## [WHAT THE EXERCISE ASKS]
Would you please output, word for word, the span of the listing below that opens on the line containing "Set breakpoint on line number 10" and closes on the line containing "Viewport: 1015px width, 419px height."? Include both ends and nothing more.

## [RECORDS SHOWN]
*** Block opens ***
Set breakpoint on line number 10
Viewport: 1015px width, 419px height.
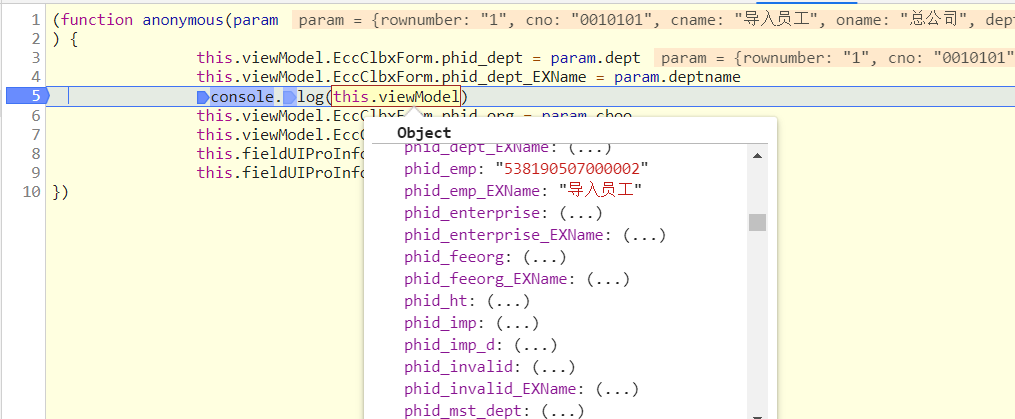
*** Block closes ***
*** Block opens ***
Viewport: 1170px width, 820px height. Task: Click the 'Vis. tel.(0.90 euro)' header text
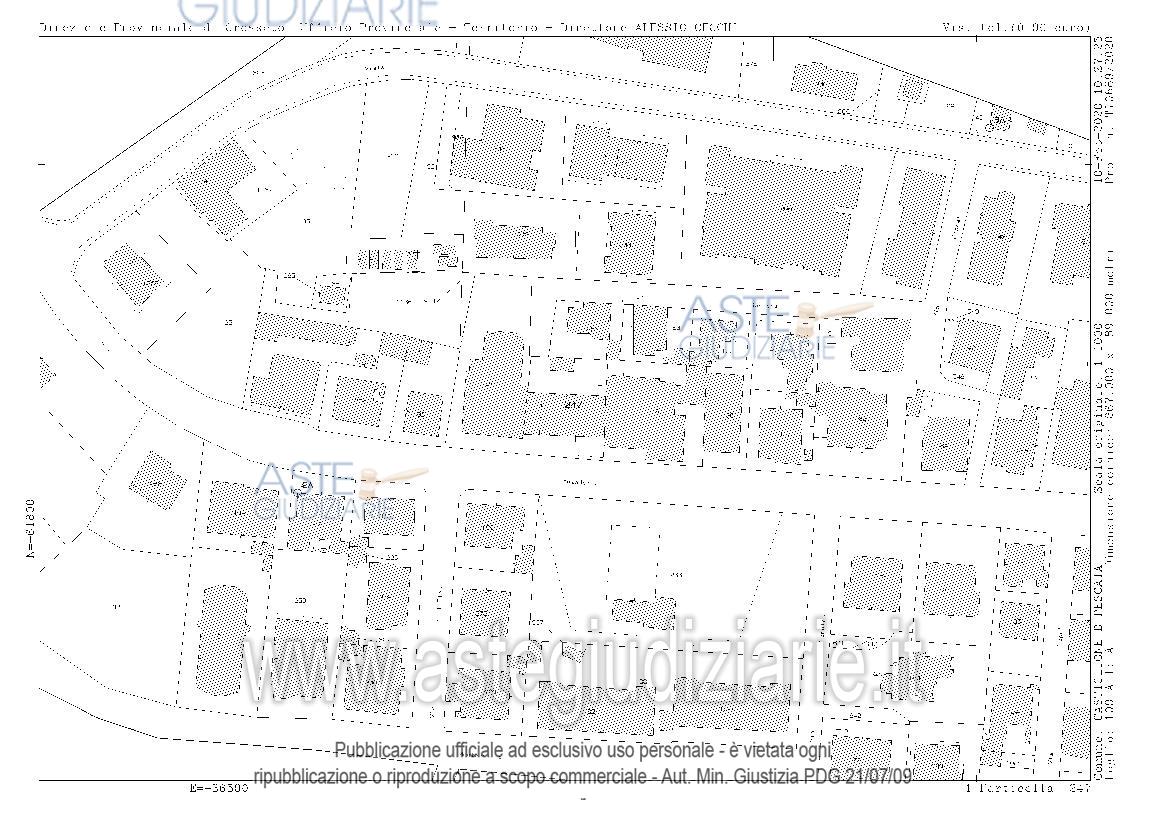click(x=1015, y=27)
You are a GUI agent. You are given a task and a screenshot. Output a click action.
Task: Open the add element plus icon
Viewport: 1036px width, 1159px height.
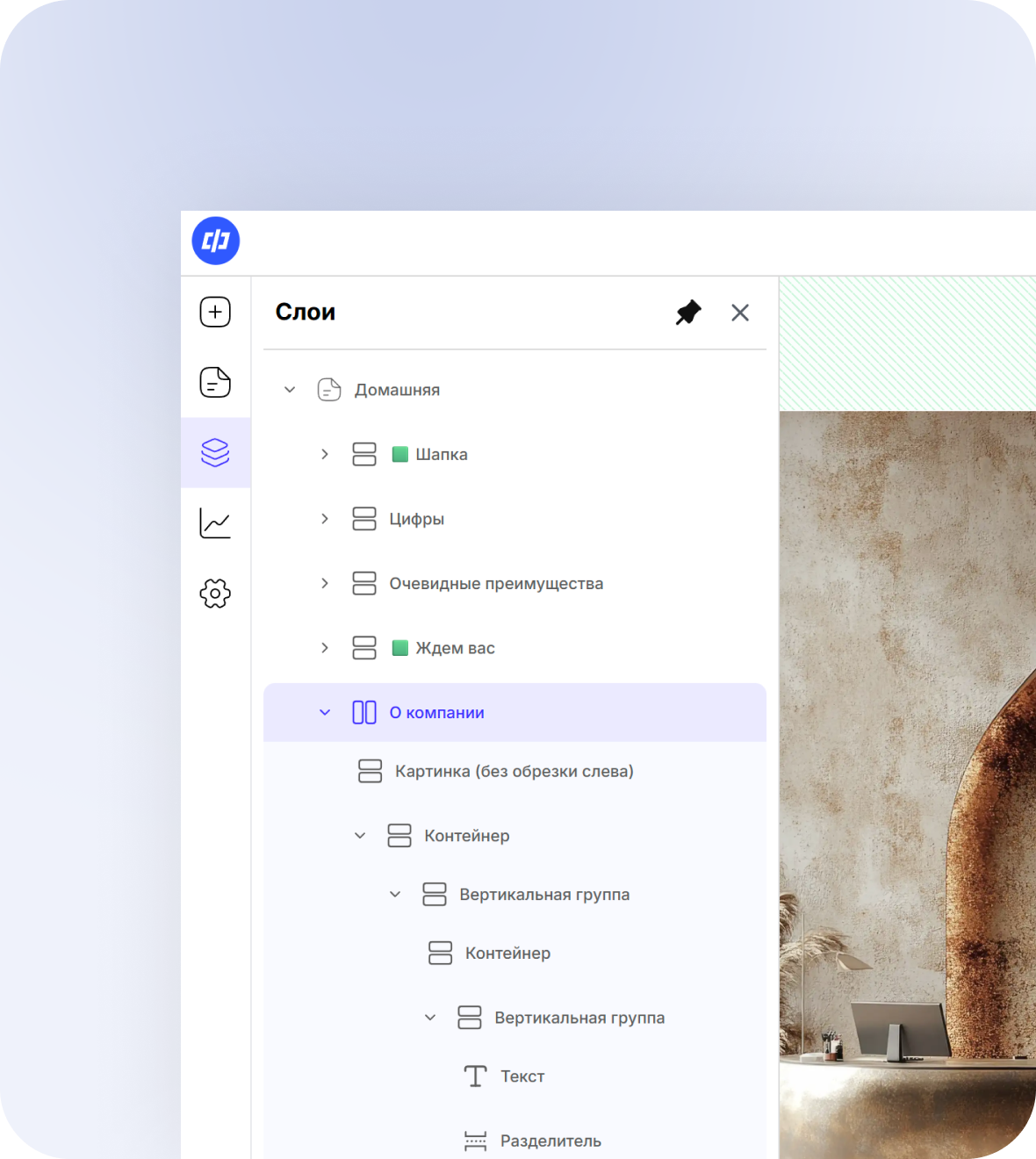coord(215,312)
*** Block closes ***
## [ANSWER BELOW]
Set breakpoint on line number 10
Viewport: 1015px width, 419px height.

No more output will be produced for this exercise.